When applied to a dataset of size S, INDICATE derives an index I_{j,N} for every data point using:

I_{j,N} = Nr / N

where N is the nearest neighbour number (a user-defined integer) and Nr is the number of nearest neighbours to data point j within a radius of the mean Euclidean distance, r, of every data point to its Nth nearest neighbour in the control field. The index is a unitless ratio with a value in the range
0 ≤ I_{j,N} ≤ (S −1)/N such that the higher the value, the more spatially clustered a data point.

For each dataset the index is calibrated by the user so that significant values can be identified. A hundred realisations of a random distribution of the same size S, and in the same parameter space, as the dataset should be generated by the user. INDICATE is applied to the random samples to identify typical index values, I_{ran,N} of randomly distributed data points. Point j is considered spatially clustered if I_{j,N} >> I_{ran,N}.

Further details of the underlying concepts are described in Buckner et al. (2019a).

RUNNING INDICATE

INDICATE consists of three scripts that must be run in the order:

  1. generate_controlfield

  2. calculate_index_values

  3. find_significant_index_values

Script: generate_controlfield

AUTHOR: Anne S.M. Buckner

LAST MODIFIED:

22/05/19 [2D version]

22/05/19 [3D version]

DESCRIPTION:

Generates the evenly spaced control field for the dataset. Scripts for 2D and 3D scripts indicated with a suffix prior to ‘.py’ of ‘_2D’ and ‘_3D’ respectively.

INPUT:

  • ‘dataset_name.csv’

A CSV file containing the positions of the data points in dataset ‘name’. Each row to contain the position of a single data point. Columns give position in each axis i.e.

|X| Y| Z [,if 3D]|

  • ‘dataset_params_[DIM]D.csv’

A CSV file containing the parameters of the dataset. File should contain a single row per dataset with the following columns:

| Dataset Name | min(X) | max(X) | min(Y) | max(Y) | min(Z) [,if 3D]| max(Z) [,if 3D]| Surface Area or Volume|

Note, the surface area should be given as a unitless float for 2D datasets, and the volume for 3D datasets. Replace ‘[DIM]’ with 2 or 3, depending on dimensions of dataset e.g. dataset_params_2D.csv.

OUTPUT:

  • ‘controlfield_name.csv’

A CSV file containing the positions of the control field data points for dataset ‘name’. The control field has the same number of dimensions as the dataset_name.csv file. Each row contains the position of a single data point. Columns give position in each axis i.e.

|X| Y| Z [,if 3D]|

  • ‘controlfield_name.jpg’

A plot of the control field for dataset ‘name’.

PACKAGE REQUIREMENTS:

The following python packages must be installed to run this script:

- matplotlib
- numpy
- mpl_toolkits

EXAMPLE RUN COMMAND:

python calculate_index_values_2D.py [linux/ iOS]

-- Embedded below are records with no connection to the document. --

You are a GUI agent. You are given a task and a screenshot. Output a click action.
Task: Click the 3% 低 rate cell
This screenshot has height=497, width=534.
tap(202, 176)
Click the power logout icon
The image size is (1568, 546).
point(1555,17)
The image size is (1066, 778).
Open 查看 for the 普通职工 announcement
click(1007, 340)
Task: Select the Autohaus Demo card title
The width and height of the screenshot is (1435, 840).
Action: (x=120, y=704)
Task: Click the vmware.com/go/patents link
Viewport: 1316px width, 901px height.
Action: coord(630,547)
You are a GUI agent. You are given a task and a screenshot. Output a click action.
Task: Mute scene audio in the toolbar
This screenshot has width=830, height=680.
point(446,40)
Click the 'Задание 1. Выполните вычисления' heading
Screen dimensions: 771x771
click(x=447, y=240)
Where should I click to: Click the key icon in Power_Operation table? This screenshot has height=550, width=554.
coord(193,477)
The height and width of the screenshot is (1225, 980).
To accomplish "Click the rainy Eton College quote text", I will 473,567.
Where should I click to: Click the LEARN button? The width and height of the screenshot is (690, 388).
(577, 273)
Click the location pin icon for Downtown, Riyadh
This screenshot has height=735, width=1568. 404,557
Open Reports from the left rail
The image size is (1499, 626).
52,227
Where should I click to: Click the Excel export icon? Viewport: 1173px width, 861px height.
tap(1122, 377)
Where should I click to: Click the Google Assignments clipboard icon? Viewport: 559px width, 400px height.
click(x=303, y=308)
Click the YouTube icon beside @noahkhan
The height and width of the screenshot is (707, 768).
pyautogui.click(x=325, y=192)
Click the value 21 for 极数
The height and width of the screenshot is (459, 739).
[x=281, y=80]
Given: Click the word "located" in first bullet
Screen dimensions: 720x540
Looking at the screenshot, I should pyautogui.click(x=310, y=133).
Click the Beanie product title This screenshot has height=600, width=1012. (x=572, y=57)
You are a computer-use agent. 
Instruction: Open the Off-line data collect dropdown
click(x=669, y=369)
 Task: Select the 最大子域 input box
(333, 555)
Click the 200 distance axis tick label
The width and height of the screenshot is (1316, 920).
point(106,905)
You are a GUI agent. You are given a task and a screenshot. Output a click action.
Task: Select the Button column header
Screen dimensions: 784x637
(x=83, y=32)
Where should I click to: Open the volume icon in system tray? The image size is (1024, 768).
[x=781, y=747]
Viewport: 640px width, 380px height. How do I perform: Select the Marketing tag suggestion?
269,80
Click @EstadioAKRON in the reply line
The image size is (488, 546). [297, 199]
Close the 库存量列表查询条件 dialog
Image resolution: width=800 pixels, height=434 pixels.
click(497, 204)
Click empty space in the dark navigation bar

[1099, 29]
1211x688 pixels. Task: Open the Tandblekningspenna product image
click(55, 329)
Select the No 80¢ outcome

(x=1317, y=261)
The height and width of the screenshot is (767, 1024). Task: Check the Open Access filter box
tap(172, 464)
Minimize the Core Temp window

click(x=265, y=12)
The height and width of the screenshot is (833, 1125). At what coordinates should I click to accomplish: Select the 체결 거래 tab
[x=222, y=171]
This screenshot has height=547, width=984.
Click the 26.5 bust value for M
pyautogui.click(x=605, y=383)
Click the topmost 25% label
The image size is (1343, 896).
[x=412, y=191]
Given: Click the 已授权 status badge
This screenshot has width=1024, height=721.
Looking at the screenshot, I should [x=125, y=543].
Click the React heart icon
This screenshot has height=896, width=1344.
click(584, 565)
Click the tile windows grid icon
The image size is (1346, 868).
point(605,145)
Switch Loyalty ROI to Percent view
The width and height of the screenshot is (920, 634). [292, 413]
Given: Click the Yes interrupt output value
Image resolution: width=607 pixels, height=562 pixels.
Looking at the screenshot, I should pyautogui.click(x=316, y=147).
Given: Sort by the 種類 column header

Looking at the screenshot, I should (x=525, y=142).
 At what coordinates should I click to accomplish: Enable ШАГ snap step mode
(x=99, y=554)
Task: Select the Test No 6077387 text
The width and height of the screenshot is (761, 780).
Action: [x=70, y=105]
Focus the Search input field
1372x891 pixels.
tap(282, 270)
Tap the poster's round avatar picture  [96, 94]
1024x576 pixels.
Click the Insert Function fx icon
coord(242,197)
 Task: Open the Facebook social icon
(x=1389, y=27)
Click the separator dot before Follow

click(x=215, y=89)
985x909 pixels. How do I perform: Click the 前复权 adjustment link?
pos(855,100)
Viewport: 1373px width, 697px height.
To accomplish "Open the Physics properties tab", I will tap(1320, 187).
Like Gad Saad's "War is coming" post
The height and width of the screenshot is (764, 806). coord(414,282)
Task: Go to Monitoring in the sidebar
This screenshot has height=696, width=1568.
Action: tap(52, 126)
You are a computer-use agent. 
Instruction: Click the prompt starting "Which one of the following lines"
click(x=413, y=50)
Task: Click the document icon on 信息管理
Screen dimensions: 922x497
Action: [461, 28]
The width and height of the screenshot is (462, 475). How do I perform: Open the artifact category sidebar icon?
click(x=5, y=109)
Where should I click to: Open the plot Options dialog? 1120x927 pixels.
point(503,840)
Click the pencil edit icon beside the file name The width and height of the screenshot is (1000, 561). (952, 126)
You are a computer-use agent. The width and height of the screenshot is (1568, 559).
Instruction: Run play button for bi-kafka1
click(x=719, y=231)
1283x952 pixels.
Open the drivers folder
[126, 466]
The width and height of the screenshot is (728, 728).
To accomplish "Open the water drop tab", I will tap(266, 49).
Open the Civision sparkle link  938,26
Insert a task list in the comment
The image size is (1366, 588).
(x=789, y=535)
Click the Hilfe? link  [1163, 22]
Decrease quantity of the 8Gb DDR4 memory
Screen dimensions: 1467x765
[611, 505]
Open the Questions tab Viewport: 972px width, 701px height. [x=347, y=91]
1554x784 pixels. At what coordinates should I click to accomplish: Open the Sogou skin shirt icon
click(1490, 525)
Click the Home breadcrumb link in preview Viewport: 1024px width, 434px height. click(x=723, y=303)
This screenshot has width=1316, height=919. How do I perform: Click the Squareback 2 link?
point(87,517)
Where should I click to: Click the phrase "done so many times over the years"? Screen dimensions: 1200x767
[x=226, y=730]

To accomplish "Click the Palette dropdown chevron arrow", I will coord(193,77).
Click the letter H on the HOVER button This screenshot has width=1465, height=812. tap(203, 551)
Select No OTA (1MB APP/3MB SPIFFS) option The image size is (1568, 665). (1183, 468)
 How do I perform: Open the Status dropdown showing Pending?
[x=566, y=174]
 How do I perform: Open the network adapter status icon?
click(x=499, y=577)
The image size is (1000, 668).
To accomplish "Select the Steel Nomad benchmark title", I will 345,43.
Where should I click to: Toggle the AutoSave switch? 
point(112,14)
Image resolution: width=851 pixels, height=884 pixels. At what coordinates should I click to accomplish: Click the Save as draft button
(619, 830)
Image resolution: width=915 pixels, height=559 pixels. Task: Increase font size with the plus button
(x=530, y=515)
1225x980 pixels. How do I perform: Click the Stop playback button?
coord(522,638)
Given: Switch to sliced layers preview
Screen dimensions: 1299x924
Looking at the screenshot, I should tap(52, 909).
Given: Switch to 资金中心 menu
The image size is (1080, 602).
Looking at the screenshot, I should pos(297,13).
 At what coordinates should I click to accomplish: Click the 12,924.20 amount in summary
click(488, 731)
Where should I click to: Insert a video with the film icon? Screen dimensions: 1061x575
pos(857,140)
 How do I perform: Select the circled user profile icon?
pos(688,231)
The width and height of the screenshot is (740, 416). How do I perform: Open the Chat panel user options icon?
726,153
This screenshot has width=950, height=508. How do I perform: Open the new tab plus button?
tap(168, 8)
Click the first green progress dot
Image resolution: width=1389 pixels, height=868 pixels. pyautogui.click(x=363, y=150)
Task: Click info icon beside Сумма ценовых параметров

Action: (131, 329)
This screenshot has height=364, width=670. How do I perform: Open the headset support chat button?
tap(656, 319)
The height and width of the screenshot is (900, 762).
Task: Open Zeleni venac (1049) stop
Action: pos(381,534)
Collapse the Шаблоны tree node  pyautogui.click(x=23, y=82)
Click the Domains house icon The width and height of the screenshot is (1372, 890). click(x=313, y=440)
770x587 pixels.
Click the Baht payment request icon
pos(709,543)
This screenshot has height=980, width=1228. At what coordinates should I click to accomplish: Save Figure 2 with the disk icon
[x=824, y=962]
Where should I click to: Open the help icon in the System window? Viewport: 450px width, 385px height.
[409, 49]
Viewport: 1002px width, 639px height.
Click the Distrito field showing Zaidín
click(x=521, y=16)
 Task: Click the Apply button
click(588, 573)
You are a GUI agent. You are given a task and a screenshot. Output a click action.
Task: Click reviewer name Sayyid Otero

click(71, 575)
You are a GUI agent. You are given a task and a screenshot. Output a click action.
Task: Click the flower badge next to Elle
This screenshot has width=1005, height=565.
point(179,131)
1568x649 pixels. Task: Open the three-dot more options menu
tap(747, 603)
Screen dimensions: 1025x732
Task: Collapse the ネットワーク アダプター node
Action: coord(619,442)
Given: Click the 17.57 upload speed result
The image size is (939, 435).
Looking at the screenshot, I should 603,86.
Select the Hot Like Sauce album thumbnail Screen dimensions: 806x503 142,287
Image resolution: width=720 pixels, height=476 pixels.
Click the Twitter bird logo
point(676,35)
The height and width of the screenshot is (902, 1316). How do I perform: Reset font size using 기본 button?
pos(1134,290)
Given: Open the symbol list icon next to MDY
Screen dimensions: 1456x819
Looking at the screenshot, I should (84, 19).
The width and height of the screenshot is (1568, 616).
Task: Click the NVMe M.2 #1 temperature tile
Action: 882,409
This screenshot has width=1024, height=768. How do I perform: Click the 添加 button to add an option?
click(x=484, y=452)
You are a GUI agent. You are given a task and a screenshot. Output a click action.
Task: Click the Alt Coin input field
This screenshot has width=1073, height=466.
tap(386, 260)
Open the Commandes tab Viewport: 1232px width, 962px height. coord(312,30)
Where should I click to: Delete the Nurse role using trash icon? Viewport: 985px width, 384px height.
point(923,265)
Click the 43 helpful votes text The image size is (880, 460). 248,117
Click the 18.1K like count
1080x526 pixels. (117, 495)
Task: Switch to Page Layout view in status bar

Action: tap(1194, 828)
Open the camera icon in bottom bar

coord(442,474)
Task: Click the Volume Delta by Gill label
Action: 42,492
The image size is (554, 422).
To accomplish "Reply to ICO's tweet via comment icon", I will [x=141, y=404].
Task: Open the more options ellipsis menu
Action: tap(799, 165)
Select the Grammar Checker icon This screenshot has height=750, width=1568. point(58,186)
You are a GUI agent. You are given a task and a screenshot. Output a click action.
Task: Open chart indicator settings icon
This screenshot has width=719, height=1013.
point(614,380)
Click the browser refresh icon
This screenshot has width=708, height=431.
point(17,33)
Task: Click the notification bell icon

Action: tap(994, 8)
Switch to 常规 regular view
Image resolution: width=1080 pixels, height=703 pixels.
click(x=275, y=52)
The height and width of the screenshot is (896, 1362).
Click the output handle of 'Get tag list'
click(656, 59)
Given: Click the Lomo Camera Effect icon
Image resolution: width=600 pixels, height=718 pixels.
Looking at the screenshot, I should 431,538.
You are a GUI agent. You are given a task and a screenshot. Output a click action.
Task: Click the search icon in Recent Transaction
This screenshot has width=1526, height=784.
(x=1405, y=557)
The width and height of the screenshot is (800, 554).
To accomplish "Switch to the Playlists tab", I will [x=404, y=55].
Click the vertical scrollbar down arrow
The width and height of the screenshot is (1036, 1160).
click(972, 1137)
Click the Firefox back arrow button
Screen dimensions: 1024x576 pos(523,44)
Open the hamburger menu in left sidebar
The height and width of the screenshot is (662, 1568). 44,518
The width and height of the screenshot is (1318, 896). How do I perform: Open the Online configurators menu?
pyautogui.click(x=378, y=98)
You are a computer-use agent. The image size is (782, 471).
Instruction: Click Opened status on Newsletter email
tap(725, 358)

python.exe C:\file_location\calculate_index_values_2D.py [Windows]

Script: calculate_index_values

AUTHOR: Anne S.M. Buckner

LAST MODIFIED:

22/05/19 [2D version]

22/05/19 [3D version]

DESCRIPTION:

Calculates the index value I_{j,N} for every data point. Default nearest neighbour number is N=5.

INPUT

  • ‘dataset_params_[DIM]D.csv’

A CSV file containing the parameters of the dataset. File should contain a single row per dataset with the following columns:

| Dataset Name | min(X) | max(X) | min(Y) | max(Y) | min(Z) [,if 3D]| max(Z) [,if 3D]| Surface Area or Volume|

Note, the surface area should be given as a unitless float for 2D datasets, and the volume for 3D datasets. Replace ‘[DIM]’ with 2 or 3, depending on dimensions of dataset e.g. dataset_params_2D.csv.

  • ‘dataset_name.csv’

A CSV file containing the positions of the data points in dataset ‘name’. Each row to contain the position of a single data point. Columns give position in each axis i.e.

|X| Y| Z [,if 3D]|

  • ‘controlfield_name.csv’

A CSV file containing the positions of the control field data points for dataset ‘name’. The control field has the same number of dimensions as the dataset_name.csv file. Each row contains the position of a single data point. Columns give position in each axis i.e.

|X| Y| Z [,if 3D]|

OUTPUT:

  • dataset_indexvals.csv

A copy of the original dataset.csv file appended with an additional column containing the index values assigned to each data point i.e.

|X| Y| Z [,if 3D]| Index value|

PACKAGE RUN COMMANDS:

The following packages must be installed to run this script:

  • matplotlib
  • numpy
  • time
  • scipy

EXAMPLE RUN COMMAND:

python calculate_index_values_2D.py [linux/ iOS]

python.exe C:\file_location\calculate_index_values_2D.py [Windows]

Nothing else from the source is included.